Cancer patients with a new or recurrent diagnosis confront challenges that are profoundly difficult to navigate. In 2020, patients and their HCPs had the compounded stress of considering whether and how to progress treatment based on associated risk of contracting COVID-19.
The full, long-term impact of the pandemic on cancer patient outcomes – from preventing or delaying diagnosis of early or recurrent cancer, all the way through treatment delays or deferrals – is yet to be clearly quantified.
Yet throughout 2020, healthcare professionals remained unwaveringly resilient and resourceful in addressing these challenges head-on. As we move forward in 2021, patients will require the biopharma industry to drive outcomes-based leadership that progresses R&D in novel ways that will benefit patients.
Terri’s journey with lung cancer began with what she perceived as allergy and asthma-like symptoms. She developed pneumonia, which led to identification of a tumor and diagnosis of Stage 3 Non-Small Cell Lung Cancer (NSCLC). Since then, she has had three recurrences.
Terri didn’t find out until she was three years into her journey that she had a KRAS mutation – and what that meant for her prognosis and options. “I went looking for my community,” Terri told me. “As cancer patients, we’re always looking for commonalities. I wanted to connect with other people who had a cancer caused by a KRAS mutation, but I found there wasn’t a specific way to do that — or a group dedicated to KRAS. So I founded KRAS Kickers to bring together the folks that KRAS affected – the patients and those who love us.”
Terri’s story is a touchstone for all of us at Verastem Oncology. Over the past year, we transformed our company to accelerate our global clinical trial program aimed at progressing our most promising therapies targeting different levers in RAS mutant tumors. We’re still early-on in our work, but we are energized by the thought that if we get it right, patients across multiple cancers could benefit.
RAS has long been one of the most infamous cancer-causing proteins. RAS mutant tumors are present in about 30% of all human cancers, and RAS has also been one of the most elusive cancer targets for treatment.

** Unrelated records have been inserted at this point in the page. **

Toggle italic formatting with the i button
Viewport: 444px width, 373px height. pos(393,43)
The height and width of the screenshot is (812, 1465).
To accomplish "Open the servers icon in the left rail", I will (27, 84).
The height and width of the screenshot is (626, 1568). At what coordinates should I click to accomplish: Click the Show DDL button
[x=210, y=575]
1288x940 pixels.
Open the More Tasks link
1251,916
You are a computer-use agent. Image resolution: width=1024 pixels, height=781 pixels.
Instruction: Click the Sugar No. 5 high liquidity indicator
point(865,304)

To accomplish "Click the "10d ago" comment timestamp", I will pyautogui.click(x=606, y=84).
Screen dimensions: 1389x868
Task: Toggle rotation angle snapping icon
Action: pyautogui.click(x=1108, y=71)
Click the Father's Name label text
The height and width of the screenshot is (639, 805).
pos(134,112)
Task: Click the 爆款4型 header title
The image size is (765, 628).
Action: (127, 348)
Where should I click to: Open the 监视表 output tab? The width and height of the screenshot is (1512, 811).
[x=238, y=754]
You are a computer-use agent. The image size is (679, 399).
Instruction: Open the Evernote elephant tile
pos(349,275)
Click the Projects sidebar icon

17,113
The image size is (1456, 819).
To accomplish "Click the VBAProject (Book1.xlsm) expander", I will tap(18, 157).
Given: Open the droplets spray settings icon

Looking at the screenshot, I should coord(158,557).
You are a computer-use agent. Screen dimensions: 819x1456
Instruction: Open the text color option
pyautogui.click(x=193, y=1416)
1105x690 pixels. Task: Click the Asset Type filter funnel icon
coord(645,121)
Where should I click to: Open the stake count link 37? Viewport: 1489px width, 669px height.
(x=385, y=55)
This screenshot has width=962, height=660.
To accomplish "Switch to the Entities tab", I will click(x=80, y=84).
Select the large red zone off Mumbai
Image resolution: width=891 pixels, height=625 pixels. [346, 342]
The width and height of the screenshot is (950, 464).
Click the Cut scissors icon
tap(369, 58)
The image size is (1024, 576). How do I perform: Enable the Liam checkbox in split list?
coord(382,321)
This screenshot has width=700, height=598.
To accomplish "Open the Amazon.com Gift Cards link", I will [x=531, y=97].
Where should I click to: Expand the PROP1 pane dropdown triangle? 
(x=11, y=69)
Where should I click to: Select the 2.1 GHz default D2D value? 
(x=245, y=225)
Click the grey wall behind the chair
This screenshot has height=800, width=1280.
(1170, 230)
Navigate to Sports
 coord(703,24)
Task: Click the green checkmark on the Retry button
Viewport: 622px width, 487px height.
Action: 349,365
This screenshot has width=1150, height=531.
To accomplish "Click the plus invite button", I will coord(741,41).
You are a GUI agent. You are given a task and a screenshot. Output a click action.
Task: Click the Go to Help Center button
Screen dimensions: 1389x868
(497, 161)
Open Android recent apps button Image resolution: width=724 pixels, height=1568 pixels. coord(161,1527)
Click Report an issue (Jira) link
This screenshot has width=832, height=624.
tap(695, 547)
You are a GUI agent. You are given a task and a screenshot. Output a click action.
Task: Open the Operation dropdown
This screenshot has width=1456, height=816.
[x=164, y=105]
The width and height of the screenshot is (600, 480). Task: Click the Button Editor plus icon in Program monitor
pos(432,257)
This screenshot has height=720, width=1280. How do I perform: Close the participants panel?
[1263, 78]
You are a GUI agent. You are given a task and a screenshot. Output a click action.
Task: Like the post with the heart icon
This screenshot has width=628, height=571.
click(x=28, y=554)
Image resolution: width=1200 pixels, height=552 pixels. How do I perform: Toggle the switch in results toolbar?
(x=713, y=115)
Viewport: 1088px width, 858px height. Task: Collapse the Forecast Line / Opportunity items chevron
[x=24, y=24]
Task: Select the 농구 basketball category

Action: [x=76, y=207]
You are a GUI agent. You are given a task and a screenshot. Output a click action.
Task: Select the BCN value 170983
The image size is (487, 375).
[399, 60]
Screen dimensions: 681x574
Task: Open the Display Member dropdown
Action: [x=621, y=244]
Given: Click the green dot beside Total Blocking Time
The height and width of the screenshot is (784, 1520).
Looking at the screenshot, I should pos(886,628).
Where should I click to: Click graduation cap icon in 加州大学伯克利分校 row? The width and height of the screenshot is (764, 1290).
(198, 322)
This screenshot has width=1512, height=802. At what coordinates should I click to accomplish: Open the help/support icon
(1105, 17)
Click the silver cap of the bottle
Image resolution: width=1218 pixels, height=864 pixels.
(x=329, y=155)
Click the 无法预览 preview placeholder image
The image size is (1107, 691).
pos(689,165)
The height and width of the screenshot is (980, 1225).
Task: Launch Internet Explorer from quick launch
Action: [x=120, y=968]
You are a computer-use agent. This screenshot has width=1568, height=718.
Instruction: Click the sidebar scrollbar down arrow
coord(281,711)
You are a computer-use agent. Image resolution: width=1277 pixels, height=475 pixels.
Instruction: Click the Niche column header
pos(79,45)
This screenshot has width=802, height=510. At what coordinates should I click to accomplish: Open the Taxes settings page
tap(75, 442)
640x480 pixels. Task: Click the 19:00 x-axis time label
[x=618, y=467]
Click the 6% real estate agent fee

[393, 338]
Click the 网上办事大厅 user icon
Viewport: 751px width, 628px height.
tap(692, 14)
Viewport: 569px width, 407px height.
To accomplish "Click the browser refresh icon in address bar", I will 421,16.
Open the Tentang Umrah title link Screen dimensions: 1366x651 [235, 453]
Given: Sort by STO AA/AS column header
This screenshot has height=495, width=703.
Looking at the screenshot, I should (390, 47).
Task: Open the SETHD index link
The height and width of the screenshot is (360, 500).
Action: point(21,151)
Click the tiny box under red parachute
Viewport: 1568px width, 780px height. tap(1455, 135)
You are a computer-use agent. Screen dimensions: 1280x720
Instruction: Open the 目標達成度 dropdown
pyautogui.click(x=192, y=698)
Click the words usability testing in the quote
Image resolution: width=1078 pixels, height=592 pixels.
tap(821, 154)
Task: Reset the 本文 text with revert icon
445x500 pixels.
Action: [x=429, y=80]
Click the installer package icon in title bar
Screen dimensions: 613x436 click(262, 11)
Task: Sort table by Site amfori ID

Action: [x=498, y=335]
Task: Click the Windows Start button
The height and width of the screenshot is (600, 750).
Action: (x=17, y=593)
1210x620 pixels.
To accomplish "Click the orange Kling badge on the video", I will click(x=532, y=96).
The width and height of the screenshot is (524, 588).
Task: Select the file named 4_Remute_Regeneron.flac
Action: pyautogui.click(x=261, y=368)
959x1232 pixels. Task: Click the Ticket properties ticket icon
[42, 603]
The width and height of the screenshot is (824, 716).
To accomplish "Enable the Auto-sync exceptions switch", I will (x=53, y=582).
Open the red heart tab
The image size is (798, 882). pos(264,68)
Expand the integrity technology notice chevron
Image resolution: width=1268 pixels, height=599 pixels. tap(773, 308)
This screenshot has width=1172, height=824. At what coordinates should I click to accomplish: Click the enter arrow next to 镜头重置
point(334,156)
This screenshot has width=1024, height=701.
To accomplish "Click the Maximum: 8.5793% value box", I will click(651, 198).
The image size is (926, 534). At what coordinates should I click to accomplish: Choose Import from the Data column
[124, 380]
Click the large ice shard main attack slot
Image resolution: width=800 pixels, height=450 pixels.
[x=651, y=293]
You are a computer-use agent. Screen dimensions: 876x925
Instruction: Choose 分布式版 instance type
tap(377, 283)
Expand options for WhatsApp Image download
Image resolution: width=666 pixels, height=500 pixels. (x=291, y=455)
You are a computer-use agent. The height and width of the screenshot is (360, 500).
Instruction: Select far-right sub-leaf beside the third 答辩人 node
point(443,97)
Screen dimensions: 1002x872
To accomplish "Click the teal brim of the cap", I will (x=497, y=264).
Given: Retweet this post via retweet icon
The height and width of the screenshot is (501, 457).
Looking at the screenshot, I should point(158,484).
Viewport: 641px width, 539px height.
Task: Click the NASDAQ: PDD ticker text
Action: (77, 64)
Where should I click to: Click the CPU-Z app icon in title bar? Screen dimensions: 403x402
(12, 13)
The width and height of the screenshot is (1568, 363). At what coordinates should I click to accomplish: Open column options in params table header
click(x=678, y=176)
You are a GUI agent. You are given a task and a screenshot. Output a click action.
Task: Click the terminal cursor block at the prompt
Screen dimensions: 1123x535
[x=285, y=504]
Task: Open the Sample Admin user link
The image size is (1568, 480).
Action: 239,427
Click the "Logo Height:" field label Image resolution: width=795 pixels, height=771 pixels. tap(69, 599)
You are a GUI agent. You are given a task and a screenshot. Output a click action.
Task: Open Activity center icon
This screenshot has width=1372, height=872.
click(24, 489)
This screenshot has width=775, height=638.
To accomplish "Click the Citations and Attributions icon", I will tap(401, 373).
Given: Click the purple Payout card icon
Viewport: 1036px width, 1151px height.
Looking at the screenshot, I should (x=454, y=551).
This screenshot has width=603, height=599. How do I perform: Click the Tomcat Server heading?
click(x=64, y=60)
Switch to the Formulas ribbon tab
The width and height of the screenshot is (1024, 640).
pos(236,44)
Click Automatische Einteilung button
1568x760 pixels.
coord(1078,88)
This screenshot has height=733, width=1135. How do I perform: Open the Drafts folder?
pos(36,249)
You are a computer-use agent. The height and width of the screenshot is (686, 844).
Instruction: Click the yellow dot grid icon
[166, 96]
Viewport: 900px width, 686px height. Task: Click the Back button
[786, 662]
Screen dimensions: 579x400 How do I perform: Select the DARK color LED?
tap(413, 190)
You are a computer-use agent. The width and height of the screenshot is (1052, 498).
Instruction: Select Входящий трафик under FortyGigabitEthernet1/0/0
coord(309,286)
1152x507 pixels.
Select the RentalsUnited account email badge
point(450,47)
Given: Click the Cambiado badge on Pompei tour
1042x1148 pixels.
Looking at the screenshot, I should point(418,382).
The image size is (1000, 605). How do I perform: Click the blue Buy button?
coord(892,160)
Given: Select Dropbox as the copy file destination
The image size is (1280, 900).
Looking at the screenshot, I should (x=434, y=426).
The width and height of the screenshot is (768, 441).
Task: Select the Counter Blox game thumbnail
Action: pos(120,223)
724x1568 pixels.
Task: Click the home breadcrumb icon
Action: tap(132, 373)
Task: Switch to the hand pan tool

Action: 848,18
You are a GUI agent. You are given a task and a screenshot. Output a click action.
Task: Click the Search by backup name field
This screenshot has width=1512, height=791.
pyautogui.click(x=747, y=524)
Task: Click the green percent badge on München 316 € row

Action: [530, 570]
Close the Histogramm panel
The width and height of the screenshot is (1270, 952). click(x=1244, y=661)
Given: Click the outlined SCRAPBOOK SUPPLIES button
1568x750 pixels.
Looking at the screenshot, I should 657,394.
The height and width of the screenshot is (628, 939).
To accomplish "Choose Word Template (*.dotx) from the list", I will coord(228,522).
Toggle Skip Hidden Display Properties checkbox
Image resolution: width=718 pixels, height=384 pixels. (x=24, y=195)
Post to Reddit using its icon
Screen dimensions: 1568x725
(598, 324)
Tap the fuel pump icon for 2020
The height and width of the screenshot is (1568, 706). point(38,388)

Since its discovery almost four decades ago, researchers have persistently tried, and failed, to develop therapies that effectively block the cancer-promoting effects of KRAS mutation.
Now, after decades of trial and error, and thousands of compound failures, the private and public sector research community is making real progress in understanding how to target and treat RAS mutant tumors. We now clearly understand the importance of not treating all RAS mutant tumors the same, and that it is critical to identify how subtypes of KRAS mutant cancers respond differently to treatments. Drugs targeting different mutations in the KRAS gene are currently being investigated; if successful, they could make a meaningful difference for patients.
Only weeks ago, Verastem started enrolling patients with low-grade serous ovarian cancer (LGSOC) and recurrent non-small cell lung cancer (NSCLC) that is KRAS positive, in our RAMP (Raf And Mek Program) clinical trials. RAMP201 & RAMP202 are uniquely investigating a combo of RAF-MEK inhibition, in combination with FAK inhibition.
I’m deeply grateful to the RAMP investigators and their trial site colleagues. Every day, each of them personally goes to tremendous lengths to serve patients with cancer, even while managing the ongoing demands of another COVID-19 surge in their own communities. They have been steadfast, undoubtedly, because they most directly feel the impact that today’s trials can have on tomorrow’s clinical advances for patients.
To propel this momentum, the research community as a whole – including professionals and patients – must come together to support each other and the research under way. Patients must be encouraged to ask questions about their biomarkers and to participate in clinical trials, if they’re eligible. Terri tells me that many patients she meets do not know the facts about clinical trials, and incorrectly assume they are putting themselves at risk of receiving placebo – they are not aware that trials compare the current standard of care to a new therapy.
In 2020, we faced unimaginable obstacles, but our collective commitment to solving some of the most persistent, high unmet needs of cancer patients never faltered.
With tremendous admiration and gratitude to the patients, investigators and colleagues working to make a difference, I look forward with great hope to 2021 – and wish everyone the greatest health and success.